### Problem description:
The required lines are those that contain "Ausgleich"; pull them out of the data and copy them.

### Data for this exercise:
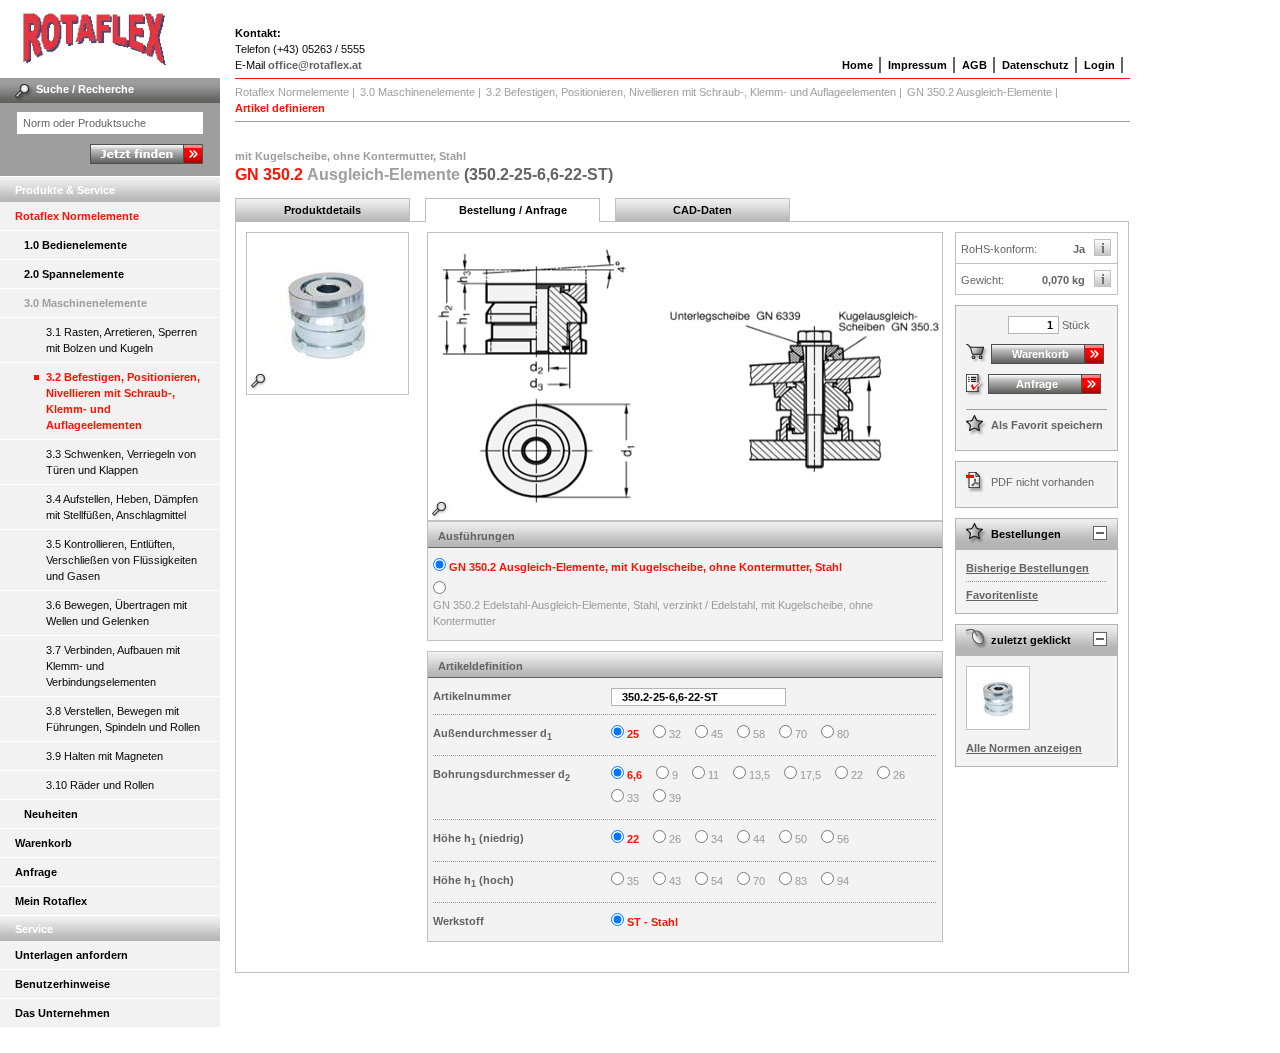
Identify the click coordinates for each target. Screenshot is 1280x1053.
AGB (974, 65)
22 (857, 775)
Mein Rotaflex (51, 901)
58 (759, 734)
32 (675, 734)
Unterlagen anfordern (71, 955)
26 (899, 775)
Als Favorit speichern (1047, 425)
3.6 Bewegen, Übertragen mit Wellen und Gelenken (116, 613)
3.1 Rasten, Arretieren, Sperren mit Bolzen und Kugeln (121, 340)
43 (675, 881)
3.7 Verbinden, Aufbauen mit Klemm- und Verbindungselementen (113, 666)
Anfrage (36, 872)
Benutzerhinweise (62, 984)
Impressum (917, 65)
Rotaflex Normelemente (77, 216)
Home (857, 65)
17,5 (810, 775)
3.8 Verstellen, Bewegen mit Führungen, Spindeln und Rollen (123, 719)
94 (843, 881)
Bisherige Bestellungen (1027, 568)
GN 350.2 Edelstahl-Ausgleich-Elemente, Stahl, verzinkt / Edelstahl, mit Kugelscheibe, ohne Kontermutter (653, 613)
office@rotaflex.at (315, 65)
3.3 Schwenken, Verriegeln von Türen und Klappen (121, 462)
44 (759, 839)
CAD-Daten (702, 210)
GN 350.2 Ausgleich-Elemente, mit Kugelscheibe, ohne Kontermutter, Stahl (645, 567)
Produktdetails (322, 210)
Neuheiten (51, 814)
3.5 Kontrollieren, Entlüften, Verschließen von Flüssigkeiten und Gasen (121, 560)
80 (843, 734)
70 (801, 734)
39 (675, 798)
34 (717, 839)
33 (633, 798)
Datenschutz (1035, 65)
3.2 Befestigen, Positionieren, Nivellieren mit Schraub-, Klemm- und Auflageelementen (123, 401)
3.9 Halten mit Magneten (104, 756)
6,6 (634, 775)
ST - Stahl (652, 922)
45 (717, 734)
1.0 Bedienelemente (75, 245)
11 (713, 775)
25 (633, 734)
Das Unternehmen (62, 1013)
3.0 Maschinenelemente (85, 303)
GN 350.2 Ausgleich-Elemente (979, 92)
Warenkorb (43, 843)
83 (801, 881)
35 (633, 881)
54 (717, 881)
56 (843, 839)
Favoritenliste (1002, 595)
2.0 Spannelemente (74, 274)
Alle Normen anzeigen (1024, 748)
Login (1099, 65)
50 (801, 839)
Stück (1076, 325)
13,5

### Answer space:
GN 350.2 Edelstahl-Ausgleich-Elemente, Stahl, verzinkt / Edelstahl, mit Kugelscheibe, ohne Kontermutter (653, 613)
GN 350.2 Ausgleich-Elemente, mit Kugelscheibe, ohne Kontermutter, Stahl (645, 567)
GN 350.2 Ausgleich-Elemente (979, 92)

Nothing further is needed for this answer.